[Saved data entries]
───

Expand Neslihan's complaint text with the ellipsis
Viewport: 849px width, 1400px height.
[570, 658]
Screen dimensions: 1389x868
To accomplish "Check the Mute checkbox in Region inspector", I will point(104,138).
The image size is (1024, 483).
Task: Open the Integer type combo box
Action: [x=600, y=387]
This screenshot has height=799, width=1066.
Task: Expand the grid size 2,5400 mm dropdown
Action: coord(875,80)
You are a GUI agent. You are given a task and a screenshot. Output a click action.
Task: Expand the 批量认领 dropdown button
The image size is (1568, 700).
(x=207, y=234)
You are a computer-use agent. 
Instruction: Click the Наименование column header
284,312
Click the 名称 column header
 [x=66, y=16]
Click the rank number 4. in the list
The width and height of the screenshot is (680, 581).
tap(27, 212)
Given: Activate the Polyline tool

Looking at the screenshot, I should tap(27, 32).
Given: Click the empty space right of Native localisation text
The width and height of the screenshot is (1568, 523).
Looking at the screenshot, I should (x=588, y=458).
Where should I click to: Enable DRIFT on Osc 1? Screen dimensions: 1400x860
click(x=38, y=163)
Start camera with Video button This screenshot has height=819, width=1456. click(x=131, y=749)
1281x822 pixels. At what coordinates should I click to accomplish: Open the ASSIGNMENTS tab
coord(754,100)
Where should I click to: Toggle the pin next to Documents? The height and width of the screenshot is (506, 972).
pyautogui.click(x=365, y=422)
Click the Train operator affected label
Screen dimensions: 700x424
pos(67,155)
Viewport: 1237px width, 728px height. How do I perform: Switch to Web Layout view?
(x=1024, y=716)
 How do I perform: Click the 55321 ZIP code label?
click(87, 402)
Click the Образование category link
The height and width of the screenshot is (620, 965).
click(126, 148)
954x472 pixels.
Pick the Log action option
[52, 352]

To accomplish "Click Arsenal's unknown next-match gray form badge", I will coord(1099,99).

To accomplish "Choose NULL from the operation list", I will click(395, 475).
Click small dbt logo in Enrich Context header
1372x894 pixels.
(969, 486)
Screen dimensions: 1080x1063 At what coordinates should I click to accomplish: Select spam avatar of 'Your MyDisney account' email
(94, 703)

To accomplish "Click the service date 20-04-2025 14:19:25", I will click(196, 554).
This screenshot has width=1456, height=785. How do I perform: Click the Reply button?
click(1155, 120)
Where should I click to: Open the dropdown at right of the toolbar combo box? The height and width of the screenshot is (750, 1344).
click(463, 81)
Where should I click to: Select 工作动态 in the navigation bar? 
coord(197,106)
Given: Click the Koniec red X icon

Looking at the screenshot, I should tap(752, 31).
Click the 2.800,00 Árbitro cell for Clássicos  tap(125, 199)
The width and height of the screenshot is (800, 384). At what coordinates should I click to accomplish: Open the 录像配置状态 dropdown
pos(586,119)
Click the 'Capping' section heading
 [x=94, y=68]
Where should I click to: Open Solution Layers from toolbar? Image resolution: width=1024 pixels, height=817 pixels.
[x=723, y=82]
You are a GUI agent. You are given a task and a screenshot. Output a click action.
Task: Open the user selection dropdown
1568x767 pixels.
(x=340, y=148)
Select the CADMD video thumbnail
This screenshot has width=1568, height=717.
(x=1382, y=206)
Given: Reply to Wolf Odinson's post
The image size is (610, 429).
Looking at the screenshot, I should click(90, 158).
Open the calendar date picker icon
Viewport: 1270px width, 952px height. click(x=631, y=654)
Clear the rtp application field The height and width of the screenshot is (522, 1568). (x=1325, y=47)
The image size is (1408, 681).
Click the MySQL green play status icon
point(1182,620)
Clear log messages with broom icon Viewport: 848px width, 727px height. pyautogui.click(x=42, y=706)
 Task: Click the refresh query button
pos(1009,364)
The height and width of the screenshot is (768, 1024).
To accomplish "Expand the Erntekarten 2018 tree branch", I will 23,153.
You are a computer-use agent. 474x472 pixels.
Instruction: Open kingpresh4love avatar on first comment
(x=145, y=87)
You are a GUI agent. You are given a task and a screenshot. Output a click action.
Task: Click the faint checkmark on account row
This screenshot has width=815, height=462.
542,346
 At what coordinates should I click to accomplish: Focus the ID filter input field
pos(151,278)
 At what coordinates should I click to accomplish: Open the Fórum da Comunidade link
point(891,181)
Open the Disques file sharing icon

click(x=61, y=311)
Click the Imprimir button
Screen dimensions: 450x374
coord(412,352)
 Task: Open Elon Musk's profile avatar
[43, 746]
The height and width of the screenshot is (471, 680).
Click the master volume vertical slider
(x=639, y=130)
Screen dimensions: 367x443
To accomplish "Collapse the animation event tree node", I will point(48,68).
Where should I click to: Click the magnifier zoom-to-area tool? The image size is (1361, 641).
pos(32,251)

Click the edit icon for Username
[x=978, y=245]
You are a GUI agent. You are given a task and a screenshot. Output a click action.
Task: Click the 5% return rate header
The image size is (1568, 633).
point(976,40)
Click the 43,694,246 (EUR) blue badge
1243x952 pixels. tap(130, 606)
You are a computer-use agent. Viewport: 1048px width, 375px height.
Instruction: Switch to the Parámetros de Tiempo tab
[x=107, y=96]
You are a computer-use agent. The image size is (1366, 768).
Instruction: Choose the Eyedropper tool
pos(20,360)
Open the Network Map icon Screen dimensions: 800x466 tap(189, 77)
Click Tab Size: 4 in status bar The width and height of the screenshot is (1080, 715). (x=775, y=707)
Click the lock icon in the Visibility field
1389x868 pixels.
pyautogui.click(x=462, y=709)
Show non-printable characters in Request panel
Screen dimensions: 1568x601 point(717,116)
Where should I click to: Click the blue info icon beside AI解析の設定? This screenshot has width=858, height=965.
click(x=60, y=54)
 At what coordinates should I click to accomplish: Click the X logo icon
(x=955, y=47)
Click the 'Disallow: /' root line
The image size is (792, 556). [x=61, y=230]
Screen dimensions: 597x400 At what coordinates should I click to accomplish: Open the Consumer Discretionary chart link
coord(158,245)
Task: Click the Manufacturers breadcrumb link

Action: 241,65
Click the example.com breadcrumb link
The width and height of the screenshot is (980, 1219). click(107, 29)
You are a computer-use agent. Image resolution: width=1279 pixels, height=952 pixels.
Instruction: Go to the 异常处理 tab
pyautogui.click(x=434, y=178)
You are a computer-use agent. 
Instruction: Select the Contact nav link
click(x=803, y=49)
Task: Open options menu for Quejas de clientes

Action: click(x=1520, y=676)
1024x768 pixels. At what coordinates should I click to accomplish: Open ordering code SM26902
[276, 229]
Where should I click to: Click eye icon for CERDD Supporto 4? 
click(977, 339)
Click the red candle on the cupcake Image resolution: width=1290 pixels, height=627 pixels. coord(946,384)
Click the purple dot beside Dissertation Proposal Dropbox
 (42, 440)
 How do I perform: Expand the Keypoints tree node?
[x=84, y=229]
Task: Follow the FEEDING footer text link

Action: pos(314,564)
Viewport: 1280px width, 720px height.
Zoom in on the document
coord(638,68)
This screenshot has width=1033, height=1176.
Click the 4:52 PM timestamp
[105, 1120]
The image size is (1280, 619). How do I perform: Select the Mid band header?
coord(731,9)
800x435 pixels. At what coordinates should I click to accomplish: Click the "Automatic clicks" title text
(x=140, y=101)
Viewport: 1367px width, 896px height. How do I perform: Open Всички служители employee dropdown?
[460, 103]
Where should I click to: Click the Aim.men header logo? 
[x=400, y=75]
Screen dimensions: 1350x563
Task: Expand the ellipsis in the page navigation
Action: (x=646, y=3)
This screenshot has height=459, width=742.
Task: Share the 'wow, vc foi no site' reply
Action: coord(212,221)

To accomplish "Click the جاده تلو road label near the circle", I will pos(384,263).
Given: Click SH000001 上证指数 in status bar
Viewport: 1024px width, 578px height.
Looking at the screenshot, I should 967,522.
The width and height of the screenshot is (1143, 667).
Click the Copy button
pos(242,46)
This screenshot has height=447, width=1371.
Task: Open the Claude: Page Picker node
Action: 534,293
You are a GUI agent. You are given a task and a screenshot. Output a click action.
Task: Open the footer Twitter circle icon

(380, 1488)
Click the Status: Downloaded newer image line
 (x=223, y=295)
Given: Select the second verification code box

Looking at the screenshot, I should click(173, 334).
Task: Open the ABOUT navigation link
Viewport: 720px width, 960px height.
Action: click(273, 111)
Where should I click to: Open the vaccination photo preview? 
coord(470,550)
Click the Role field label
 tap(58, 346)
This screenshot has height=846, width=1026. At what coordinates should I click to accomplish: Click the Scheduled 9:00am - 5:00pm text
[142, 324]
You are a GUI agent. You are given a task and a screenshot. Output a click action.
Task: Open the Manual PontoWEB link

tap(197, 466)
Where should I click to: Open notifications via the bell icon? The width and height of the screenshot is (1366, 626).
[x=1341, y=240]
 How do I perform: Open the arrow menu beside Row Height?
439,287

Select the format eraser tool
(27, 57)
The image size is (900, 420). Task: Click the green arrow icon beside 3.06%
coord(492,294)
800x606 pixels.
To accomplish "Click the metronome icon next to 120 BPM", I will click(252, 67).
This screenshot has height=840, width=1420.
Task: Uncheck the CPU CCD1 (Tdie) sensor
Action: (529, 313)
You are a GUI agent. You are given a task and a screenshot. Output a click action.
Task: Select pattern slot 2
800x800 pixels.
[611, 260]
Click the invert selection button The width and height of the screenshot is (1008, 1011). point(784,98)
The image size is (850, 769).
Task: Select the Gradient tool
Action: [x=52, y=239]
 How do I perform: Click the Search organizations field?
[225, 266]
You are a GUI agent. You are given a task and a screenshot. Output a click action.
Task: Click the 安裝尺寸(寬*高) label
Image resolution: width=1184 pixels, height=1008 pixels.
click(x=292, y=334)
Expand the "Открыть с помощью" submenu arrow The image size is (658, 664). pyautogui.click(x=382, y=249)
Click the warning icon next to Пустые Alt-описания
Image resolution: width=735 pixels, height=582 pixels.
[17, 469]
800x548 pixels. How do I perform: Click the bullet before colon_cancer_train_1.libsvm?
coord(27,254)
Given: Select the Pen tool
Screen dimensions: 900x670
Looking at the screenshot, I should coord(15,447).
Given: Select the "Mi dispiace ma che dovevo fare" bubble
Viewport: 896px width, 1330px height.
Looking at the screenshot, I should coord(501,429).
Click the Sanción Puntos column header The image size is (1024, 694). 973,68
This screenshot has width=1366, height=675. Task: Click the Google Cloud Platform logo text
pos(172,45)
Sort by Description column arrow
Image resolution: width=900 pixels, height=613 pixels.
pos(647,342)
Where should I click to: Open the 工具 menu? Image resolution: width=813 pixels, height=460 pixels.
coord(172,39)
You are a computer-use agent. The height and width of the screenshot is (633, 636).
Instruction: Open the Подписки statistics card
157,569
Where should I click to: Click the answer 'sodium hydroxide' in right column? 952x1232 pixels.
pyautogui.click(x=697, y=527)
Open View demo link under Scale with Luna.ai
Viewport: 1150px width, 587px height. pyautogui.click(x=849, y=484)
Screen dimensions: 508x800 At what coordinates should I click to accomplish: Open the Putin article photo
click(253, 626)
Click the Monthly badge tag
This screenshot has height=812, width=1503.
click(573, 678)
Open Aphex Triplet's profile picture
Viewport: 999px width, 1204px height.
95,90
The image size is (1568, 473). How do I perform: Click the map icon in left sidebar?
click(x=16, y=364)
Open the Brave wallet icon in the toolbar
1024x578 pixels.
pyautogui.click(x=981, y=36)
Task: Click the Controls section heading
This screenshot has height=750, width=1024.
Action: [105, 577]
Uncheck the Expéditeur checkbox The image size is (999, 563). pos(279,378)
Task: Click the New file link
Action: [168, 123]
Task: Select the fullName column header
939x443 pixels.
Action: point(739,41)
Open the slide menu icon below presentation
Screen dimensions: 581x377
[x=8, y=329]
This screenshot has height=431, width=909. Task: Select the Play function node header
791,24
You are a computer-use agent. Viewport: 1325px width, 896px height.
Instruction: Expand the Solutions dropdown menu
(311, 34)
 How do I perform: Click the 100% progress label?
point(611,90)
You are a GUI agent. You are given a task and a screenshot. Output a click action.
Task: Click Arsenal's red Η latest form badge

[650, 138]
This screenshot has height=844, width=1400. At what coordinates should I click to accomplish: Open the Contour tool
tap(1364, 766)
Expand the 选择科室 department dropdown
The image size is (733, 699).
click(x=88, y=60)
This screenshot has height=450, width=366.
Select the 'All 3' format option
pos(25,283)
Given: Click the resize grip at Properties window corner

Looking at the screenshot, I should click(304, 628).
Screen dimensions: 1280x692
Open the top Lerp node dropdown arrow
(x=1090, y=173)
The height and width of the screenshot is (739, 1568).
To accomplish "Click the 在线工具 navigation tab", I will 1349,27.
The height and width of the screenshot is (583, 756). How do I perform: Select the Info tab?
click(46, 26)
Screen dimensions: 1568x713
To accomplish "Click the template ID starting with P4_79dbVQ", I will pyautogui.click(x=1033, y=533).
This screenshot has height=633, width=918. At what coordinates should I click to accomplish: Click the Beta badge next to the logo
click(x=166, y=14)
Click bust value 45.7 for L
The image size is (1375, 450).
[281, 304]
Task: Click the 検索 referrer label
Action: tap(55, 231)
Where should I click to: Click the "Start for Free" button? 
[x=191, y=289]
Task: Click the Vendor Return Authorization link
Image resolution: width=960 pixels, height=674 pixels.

───

**TASK ITEM**
State how many lines in the records above contain the word "computer", giving only the number.

**SOLUTION TO THIS PROBLEM**
8